Implications for cancer therapy

Understanding the oncogene-induced apoptosis has significant implications for cancer therapy. By controlling this mechanism can enhance the efficacy of treatments and overcome resistance to conventional therapies. Several strategies are being explored to control OIA in cancer treatment.

Synthetic lethality: Synthetic lethality occurs when the simultaneous disruption of two genes leads to cell death, whereas the disruption of either gene alone is non-lethal. Targeting pathways that are synthetic lethal with oncogene activation can selectively induce apoptosis in cancer cells. For example, PARP Inhibitors in BRCA1/2-mutated cancers, which are defective in homologous recombination repair, inhibition of PARP leads to synthetic lethality by accumulating DNA damage, thereby inducing apoptosis.
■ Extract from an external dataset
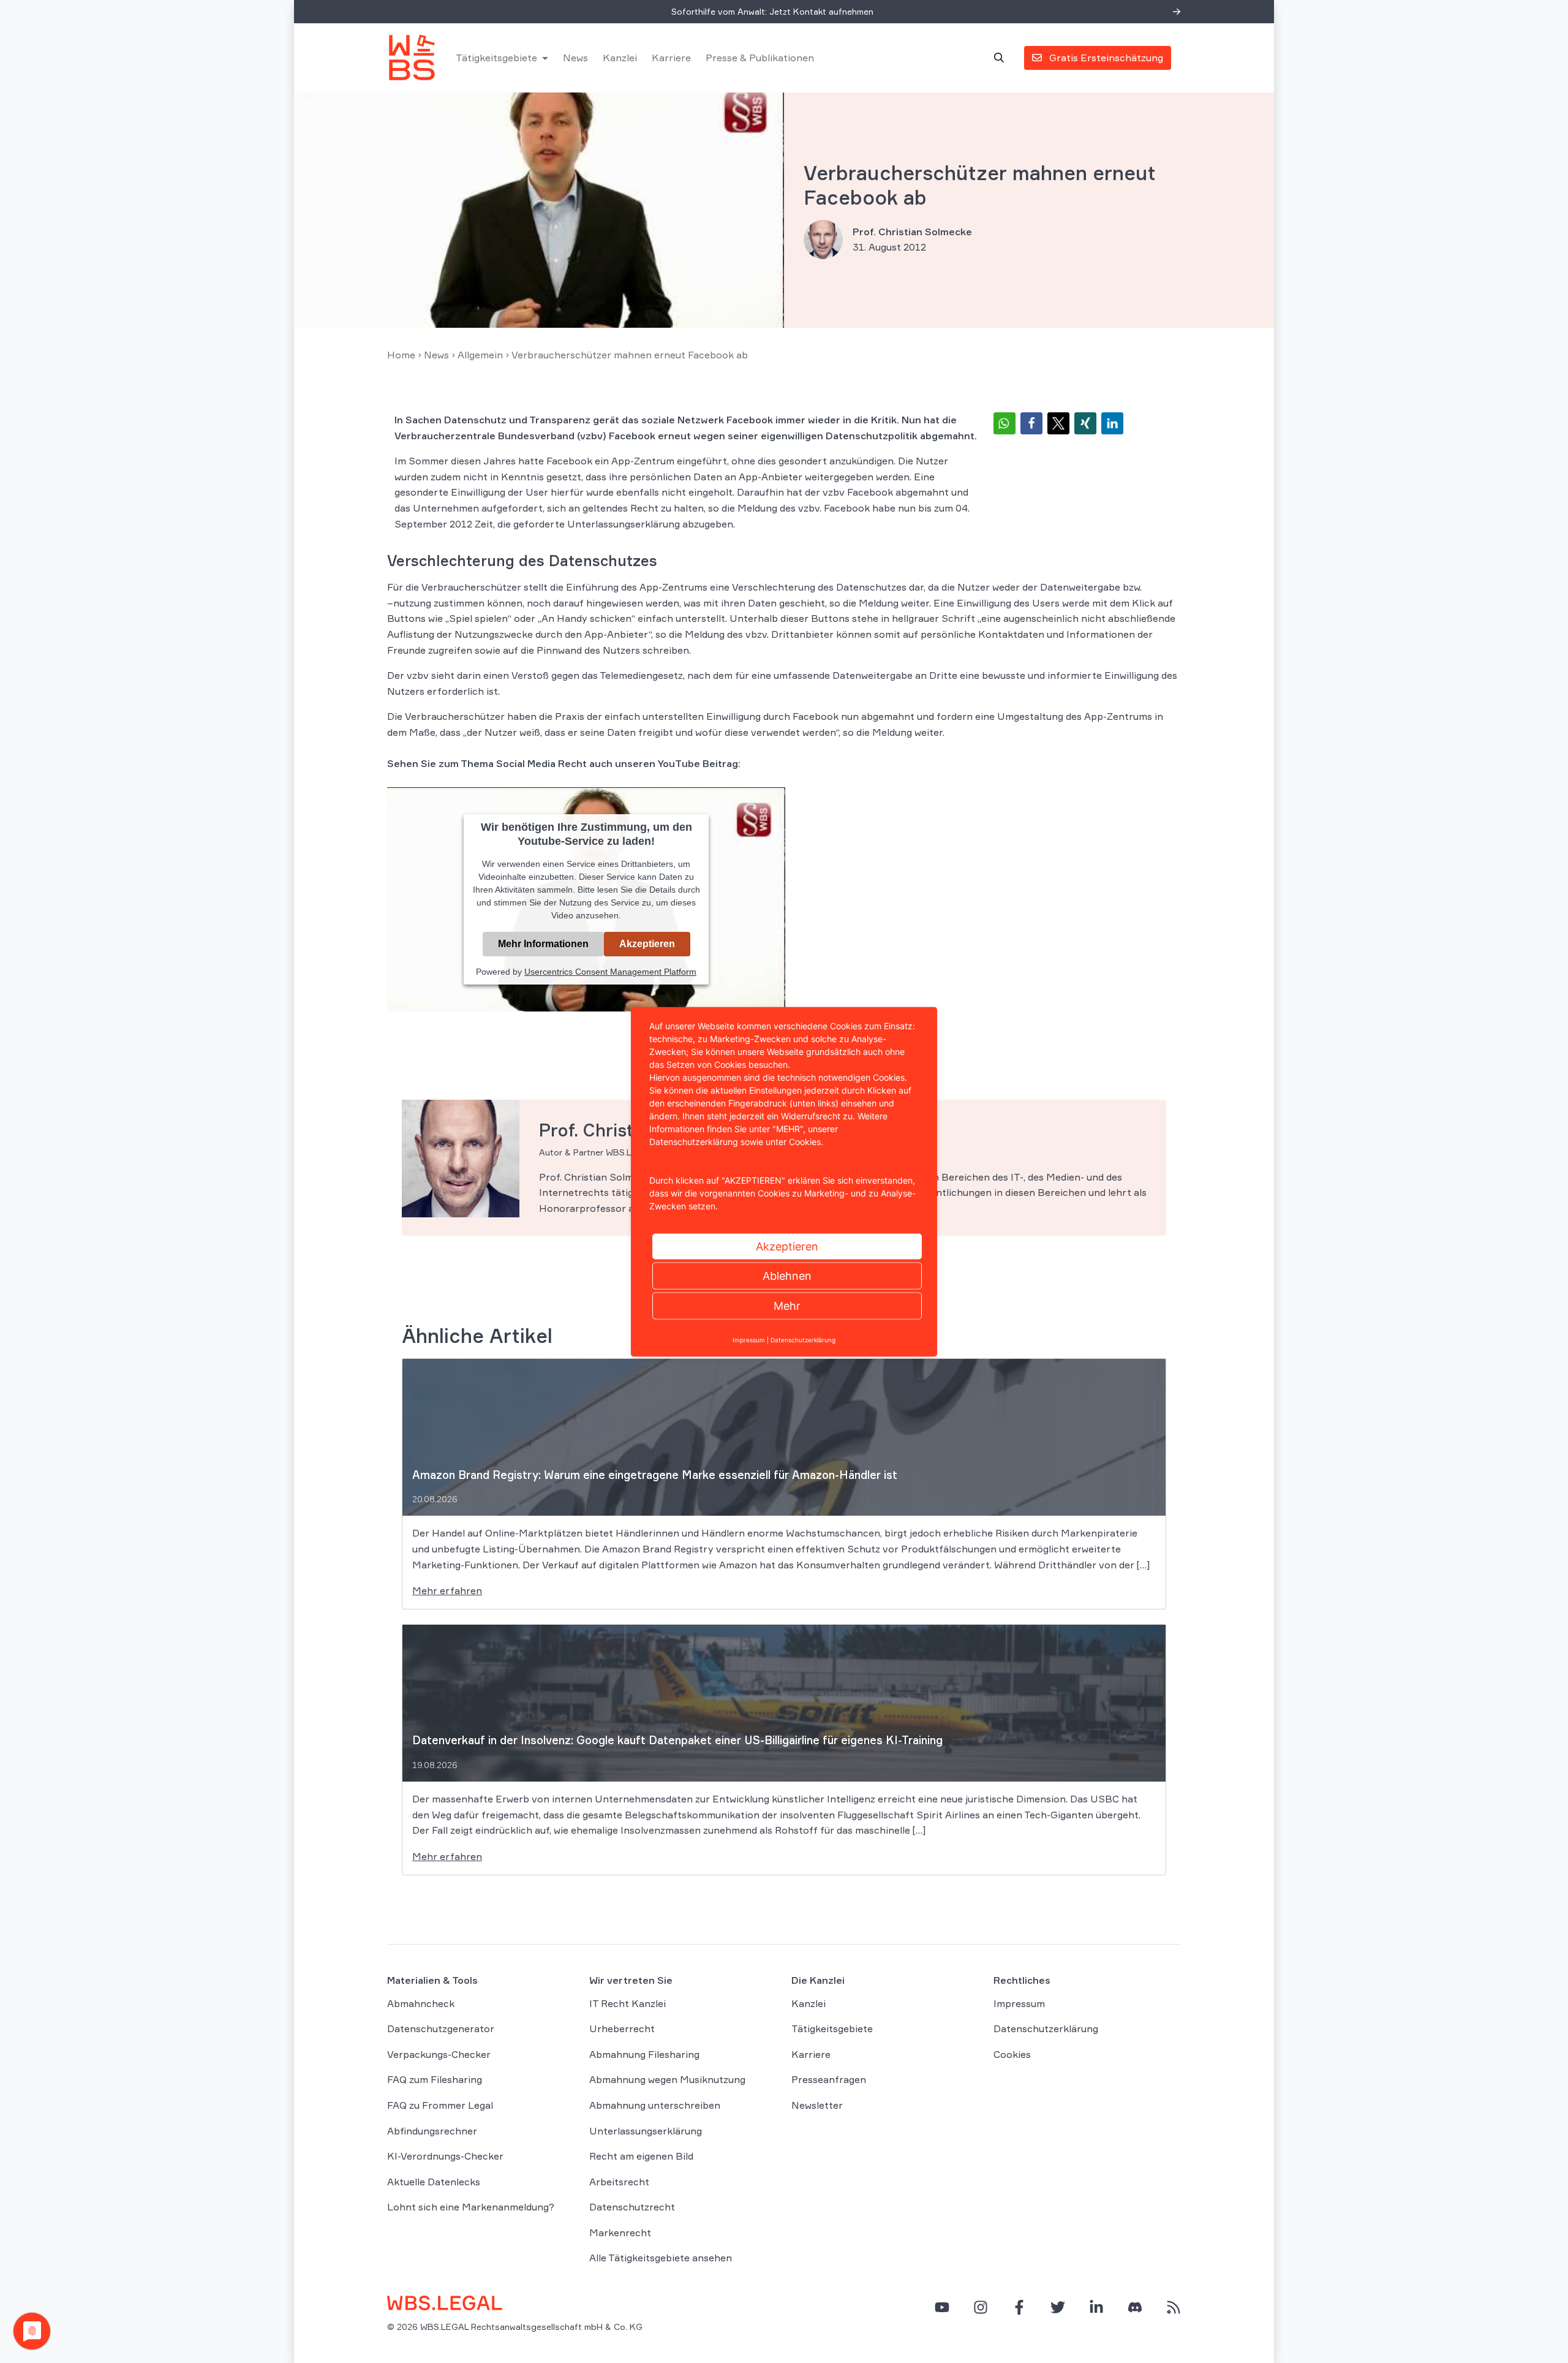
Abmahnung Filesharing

Targeting survival pathways: Cancer cells often activate compensatory survival pathways to prevent oncogene-induced apoptosis. Inhibiting these pathways can restore the apoptotic response. Examples include PI3K/AKT/mTOR Inhibitors, is frequently upregulated in cancer to promote cell survival. Inhibitors of PI3K, AKT, or mTOR can sensitize cancer cells to apoptosis induced by oncogenic signaling.

Epigenetic modulation: Oncogene-induced apoptosis can be influenced by the epigenetic landscape of the cell. Drugs that modulate epigenetic marks, such as DNA methylation and histone acetylation, can enhance the expression of pro-apoptotic genes. Examples include HDAC Inhibitors, increase the acetylation of histones, leading to the transcriptional activation of pro-apoptotic genes and induction of apoptosis.

Challenges and future directions

Despite the potential of exploiting oncogene-induced apoptosis for cancer therapy, several challenges remain as mentioned below.

Heterogeneity of tumor cells: The genetic and epigenetic diversity within tumors can lead to variability in the apoptotic response to oncogene activation.

Adaptive resistance: Cancer cells can develop resistance to therapies targeting OIA by activating alternative survival pathways or mutating key apoptotic regulators.

Toxicity to normal cells: Therapies that induce apoptosis in cancer cells can also affect normal cells, leading to adverse side effects.

Oncogene-induced apoptosis is a critical mechanism that can be advantageous for cancer therapy. Understanding the pathways and molecular interactions involved in OIA provides a basis for developing targeted treatments that induce cell death in cancer cells while sparing normal cells. Continued research into the mechanisms of OIA, along with the development of novel therapeutic strategies, holds potential for improving outcomes for cancer patients.